FC Donebach – SG Erftal: So ist das eben: Die Mannschaften, die oben in der Tabelle stehen, haben meist auch das nötige Quäntchen Glück auf ihrer Seite. So auch der FCD, der letzte Woche in der 89. Minute doch noch den Sieg gegen Adelsheim/Oberkessach einfuhr. Dass die SG Erftal vergangene Woche mit 5:1 gewann und daher gehörig Selbstvertrauen getankt hat, dürfte aber auch der Schnetz-Truppe nicht verborgen geblieben sein. Zumal die Gäste weiter in der Verfolgergruppe bleiben will.

FC Hettingen – SV Großeicholzheim: Zwei Spiele, kein Gegentor, zehnmal selbst getroffen. Viel besser kann ein Start in die Rückrunde wohl kaum aussehen. Der SV Großeicholzheim untermauerte in den ersten beiden Spielen seine Rolle als erster Verfolger des FC Donebach. Auch wenn es jetzt zum Vorletzten aus Hettingen geht, sollte man sich in Großeicholzheim seiner Sache allerdings nicht zu sicher sein. Das beweist nicht zuletzt das Hinspiel, in dem man nicht über ein 1:1-Unentschieden hinauskam. Außerdem benötigt der FCH dringend Punkte, um die Abstiegszone zu verlassen.

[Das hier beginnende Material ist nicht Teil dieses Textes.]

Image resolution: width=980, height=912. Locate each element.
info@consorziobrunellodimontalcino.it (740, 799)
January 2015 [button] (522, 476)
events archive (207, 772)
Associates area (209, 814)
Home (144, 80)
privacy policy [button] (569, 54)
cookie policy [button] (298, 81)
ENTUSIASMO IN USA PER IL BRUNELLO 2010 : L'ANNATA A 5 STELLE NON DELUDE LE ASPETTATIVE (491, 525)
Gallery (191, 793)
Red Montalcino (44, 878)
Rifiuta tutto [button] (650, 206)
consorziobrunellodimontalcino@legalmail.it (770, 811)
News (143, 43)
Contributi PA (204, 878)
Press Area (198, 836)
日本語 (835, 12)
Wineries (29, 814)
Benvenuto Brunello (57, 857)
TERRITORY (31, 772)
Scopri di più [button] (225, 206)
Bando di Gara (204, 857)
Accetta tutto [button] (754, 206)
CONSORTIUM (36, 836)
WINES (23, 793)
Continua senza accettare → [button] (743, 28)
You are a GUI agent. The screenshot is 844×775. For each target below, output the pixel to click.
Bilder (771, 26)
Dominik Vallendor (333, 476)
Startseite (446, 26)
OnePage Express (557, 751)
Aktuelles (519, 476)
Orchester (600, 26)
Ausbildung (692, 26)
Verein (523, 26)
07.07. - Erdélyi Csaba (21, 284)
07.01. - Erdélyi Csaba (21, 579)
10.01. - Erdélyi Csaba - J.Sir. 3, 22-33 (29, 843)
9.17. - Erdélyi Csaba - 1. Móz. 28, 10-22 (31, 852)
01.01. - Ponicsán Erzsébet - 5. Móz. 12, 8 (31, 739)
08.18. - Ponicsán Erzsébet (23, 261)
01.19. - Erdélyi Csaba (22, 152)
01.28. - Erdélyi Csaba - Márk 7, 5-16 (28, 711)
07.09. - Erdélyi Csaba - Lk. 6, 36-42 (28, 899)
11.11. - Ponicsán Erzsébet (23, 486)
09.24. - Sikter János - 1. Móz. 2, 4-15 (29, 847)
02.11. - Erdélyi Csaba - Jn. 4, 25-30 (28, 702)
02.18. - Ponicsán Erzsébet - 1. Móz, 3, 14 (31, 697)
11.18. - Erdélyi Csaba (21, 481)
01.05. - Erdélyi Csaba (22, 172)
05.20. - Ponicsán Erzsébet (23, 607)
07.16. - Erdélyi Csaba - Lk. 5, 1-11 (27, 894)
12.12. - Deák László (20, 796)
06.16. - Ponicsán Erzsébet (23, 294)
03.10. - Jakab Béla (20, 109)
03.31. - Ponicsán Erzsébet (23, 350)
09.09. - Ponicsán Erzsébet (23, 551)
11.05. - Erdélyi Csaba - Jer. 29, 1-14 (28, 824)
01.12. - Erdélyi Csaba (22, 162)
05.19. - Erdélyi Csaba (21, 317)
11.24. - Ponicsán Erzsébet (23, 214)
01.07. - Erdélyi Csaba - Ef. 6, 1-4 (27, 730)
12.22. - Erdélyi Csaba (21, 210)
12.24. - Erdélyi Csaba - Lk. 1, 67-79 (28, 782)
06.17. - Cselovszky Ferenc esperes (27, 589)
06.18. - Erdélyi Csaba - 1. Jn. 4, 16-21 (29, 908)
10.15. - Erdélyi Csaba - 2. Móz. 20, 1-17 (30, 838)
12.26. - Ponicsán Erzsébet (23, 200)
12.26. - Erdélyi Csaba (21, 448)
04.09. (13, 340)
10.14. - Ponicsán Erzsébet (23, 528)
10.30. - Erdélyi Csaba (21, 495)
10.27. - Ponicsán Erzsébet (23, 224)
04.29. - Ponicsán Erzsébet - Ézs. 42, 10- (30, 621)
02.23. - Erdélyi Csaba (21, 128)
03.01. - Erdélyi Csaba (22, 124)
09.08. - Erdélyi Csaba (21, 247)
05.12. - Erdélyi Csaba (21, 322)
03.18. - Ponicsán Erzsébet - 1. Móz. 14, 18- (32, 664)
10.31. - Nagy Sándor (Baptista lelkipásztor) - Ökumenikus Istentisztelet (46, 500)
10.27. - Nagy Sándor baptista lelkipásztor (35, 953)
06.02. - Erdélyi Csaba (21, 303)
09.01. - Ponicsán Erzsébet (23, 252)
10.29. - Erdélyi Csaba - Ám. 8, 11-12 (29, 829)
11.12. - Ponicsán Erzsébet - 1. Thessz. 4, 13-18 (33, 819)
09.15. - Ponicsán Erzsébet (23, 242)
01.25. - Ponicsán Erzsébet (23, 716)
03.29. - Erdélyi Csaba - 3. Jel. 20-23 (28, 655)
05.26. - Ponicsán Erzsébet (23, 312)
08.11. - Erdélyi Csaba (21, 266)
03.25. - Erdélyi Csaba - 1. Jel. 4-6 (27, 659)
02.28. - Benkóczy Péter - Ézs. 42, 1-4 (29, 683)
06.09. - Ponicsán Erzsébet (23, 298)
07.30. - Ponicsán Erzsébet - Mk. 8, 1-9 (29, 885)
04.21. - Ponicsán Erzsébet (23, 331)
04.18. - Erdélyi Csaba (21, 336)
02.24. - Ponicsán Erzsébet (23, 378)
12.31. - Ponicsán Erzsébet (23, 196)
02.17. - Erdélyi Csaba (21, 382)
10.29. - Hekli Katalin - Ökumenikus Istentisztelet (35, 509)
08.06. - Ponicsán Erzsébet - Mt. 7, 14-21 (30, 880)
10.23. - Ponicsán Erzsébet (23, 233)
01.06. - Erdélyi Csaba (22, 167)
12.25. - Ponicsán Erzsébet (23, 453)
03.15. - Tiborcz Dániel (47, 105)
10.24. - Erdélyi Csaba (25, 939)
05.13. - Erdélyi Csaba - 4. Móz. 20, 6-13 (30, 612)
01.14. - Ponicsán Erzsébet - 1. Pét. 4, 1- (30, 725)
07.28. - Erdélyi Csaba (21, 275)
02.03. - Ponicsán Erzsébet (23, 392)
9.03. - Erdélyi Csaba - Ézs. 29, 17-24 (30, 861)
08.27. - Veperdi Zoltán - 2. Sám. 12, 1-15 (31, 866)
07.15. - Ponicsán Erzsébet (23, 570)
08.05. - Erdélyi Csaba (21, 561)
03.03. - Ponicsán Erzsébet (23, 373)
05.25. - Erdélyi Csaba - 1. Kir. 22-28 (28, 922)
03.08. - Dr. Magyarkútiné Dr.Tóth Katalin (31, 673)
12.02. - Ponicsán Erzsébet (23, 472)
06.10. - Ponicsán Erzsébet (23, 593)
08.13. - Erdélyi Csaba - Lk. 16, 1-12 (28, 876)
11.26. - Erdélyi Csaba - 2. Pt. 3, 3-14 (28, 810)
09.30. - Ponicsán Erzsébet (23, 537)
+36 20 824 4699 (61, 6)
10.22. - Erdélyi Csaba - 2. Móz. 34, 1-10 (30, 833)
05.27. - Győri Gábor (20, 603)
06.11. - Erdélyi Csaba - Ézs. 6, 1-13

FC Bödigheim – TSV Mudau II: Die Berg- und Talfahrt des FCB in dieser Saison geht auch in der Rückrunde weiter. Gegen Hettigenbeuern verlor man mit 0:3 und musste auch noch zwei Platzverweise hinnehmen. Dass jetzt mit dem TSV Mudau II ausgerechnet eines der Topteams der Liga in Bödigheim vorstellig wird, dürfte die Vorfreude aufs Wochenende bei der Bujak-Elf etwas trüben. Denn die Mudauer kommen zudem ausgeruht daher, da die Partie gegen Hettingen letzte Woche abgesagt wurde. TSV-Coach Uli Binnig wird zwar keine Gastgeschenke in Form von Punkten erwarten, allerdings wird die klare Vorgabe sein, drei Punkte zu holen, um am SV Großeicholzheim und dem FC Donebach dranzubleiben.

FC Schweinberg – SV Hettigenbeuern: Ein ganz wichtiger Sieg gelang dem HSV gegen Bödigheim. Durch diesen kommt es jetzt zum direkten Duell im Abstiegskampf mit dem FC Schweinberg, in dem man sich mit einem Sieg etwas von der Gefahrenzone absetzen könnte. Beide liegen nach Punkten gleichauf und müssen um den Ligaverbleib zittern. Ein möglicher Vorteil für die Gäste: Während man selbst mit dem Sieg Selbstvertrauen sammelte, kam der FCS mit 0:5 gegen Oberwittstadt II/Ballenberg unter die Räder. Für beide Mannschaften steht die Partie unter dem Motto: „Verlieren verboten“.